On July 3, 2008, while dining with his family at a restaurant in Huntington Beach, California, Gonzalez noticed a fellow diner choking on a piece of meat at a nearby table, unable to breathe. Gonzalez successfully administered the Heimlich maneuver, saving the diner's life.

Gonzalez campaigned for then-Senator Barack Obama in the 2008 presidential election, saying "this is the first time in my life that I've ever been political about anything."

He was the grand marshal of the 2014 Huntington Beach Fourth of July Parade.

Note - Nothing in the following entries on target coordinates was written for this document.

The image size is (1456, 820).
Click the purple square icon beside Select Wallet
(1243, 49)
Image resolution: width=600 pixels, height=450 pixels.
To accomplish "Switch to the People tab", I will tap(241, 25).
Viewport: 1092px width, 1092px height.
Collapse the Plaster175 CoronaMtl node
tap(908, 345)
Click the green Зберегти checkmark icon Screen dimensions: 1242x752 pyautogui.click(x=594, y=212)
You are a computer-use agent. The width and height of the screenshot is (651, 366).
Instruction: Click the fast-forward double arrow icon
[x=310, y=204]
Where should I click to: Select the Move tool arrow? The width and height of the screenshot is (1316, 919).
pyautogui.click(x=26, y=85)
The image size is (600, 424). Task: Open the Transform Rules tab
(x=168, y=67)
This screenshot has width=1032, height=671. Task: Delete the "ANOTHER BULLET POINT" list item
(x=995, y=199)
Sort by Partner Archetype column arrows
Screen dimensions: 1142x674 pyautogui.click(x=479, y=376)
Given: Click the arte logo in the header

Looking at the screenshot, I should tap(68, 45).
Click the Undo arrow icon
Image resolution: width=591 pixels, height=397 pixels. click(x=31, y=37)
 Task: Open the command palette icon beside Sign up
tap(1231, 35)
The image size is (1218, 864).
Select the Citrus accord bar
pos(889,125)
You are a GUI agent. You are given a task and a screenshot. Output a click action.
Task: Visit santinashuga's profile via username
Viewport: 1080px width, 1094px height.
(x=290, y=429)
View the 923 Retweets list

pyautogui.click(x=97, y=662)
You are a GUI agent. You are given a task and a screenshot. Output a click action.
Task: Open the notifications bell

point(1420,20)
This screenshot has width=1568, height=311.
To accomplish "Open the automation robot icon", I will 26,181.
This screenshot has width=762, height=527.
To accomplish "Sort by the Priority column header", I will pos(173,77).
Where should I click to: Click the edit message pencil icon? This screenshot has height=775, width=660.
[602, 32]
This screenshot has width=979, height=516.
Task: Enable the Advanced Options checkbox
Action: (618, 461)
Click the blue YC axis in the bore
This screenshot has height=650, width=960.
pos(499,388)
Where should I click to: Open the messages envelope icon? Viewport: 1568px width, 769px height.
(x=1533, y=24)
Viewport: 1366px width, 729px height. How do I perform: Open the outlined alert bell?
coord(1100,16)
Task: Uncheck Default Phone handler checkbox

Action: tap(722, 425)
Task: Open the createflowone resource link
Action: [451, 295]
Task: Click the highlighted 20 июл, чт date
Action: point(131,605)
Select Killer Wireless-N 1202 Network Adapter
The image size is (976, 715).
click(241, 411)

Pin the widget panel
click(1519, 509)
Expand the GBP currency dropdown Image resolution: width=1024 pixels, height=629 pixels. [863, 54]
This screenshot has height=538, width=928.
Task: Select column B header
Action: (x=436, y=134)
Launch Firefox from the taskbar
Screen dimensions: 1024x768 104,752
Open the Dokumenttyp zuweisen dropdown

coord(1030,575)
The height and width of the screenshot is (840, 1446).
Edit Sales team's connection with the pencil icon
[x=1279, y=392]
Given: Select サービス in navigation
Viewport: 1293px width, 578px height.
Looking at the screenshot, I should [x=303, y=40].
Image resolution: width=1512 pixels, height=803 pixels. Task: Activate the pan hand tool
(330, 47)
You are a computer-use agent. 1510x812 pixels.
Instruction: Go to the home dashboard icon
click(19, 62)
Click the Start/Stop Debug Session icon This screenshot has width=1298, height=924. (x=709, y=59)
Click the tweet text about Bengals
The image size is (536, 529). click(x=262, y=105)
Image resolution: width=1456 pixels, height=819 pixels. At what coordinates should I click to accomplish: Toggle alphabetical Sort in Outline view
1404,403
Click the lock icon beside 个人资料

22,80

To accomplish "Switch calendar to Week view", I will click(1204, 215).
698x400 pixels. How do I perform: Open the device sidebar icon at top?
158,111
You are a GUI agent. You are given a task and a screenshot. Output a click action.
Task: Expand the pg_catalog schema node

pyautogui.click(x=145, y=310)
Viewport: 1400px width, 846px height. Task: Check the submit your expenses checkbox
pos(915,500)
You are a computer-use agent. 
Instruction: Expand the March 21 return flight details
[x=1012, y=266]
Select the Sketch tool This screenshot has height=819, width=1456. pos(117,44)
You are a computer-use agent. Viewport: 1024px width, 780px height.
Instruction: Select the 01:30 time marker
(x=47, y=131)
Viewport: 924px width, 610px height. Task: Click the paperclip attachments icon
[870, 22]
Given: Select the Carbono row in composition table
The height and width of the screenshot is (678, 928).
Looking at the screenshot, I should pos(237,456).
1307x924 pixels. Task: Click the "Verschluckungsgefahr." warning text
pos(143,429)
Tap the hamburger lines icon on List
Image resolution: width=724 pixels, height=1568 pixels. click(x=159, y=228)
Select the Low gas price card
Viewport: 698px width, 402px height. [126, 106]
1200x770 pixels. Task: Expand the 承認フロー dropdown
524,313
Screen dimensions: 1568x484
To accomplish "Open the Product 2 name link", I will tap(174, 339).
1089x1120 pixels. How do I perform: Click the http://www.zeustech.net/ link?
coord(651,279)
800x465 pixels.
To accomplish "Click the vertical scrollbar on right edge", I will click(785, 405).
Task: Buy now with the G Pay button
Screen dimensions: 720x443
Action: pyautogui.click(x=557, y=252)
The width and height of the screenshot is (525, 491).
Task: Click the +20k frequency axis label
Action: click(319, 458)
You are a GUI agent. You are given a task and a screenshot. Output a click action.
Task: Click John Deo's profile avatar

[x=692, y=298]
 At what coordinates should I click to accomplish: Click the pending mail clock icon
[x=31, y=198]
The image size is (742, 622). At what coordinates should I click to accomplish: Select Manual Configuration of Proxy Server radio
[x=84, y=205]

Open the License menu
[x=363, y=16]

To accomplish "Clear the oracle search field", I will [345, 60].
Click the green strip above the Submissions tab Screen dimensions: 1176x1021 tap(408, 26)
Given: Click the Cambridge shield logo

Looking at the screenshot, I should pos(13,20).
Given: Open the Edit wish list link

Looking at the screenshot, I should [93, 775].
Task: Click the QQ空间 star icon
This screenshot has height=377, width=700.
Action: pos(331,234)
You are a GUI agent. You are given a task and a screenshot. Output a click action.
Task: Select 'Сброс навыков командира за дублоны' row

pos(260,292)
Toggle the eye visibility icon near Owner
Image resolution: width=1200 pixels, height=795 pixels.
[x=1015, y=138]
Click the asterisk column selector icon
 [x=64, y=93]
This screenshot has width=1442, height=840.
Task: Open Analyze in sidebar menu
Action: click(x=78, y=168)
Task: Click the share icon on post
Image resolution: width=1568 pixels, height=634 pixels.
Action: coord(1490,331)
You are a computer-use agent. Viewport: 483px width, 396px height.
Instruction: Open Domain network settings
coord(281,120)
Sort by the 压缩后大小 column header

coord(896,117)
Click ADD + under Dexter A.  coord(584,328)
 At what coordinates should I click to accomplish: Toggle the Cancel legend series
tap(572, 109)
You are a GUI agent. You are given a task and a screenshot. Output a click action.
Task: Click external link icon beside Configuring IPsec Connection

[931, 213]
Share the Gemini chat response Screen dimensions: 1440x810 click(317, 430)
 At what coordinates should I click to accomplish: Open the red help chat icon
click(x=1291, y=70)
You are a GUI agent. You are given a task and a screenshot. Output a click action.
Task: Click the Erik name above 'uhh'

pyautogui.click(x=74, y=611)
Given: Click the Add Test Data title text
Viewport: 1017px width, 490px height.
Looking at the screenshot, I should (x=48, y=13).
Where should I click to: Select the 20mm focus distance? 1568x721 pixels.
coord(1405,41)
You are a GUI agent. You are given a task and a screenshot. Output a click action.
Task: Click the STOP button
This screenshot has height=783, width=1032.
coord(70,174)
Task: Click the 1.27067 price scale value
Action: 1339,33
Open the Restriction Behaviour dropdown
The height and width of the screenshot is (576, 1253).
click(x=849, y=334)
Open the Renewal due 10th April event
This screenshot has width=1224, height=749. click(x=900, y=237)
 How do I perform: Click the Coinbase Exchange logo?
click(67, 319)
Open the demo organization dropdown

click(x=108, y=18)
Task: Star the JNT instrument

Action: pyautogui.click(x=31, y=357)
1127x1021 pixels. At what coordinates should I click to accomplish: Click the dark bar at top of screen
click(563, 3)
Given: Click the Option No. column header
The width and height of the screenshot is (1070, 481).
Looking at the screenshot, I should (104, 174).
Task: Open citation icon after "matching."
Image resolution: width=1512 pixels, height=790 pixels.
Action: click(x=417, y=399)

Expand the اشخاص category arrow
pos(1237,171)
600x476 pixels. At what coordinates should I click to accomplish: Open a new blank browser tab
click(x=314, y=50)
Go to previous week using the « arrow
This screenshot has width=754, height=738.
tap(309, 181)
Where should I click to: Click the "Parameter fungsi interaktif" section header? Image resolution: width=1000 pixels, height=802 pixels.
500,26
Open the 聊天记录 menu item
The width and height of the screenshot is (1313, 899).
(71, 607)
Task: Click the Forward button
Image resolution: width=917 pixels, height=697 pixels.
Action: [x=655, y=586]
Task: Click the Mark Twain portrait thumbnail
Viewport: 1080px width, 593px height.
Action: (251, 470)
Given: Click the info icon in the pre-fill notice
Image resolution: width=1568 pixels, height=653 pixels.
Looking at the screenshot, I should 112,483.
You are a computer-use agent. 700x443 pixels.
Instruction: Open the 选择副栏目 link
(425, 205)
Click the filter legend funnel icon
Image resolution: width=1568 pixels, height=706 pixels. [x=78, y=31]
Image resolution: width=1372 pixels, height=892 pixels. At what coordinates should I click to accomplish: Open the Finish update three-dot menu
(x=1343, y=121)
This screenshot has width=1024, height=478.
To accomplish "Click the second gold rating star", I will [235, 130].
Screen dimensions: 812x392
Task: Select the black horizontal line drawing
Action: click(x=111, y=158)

On a season 9 episode of PBS's Finding Your Roots, Gonzalez learned that his great-great-great-grandfather, George, was sold away from his wife Polly and children to a nearby slave owner. In 1866, a year after the end of the Civil War, George and Polly were found listed on a cohabitation record, meaning they had gotten married, as soon as it became legal for them to do so. Gonzalez also learned he is a very distant relative of William Shakespeare and comedian Whoopi Goldberg.

===Other endeavors===
Along with playing in the NFL, Gonzalez has been involved in a number of business ventures. While playing for the Chiefs, he co-founded Extreme Clean 88, a commercial cleaning service in Kansas City. While in Kansas City, Gonzalez also contributed to Shadow Buddies, a charity that works with hospitalized children. Gonzalez, is also an Ambassador for the non-profit, Scholars' Hope Foundation in Huntington Beach. It is an after-school academic enrichment program that helps students be the best version of themselves and to encourage them into higher education.

In 2009, Gonzalez co-authored the book The All-Pro Diet. The book, co-written with Mitzi Dulan, the former nutritionist for the Chiefs, details his diet and workout routine and provides practical suggestions for others to follow the same path.

Later in 2009, Gonzalez co-founded All-Pro Science, a sports nutrition company that manufactured a complete line of protein shakes, vitamins and other supplements. The products in the APS line follow a similar philosophy to the one set forth in Gonzalez's book, focusing on a balance of foods from all-natural sources. However, the company's website is inactive and its products are unavailable.

From 2013 to 2017, Gonzalez worked with FitStar, a company that makes mobile fitness apps, helping people get in shape with customized workouts delivered via the iPhone, iPad and iPod touch. He appears in the FitStar Personal Trainer, leading users through personalized Sessions.

In December 2022, Gonzalez joined the Advisory Council of GoodLeap, a sustainable home improvement fintech company, to support its mission of financing renewable energy solutions and promoting environmental sustainability.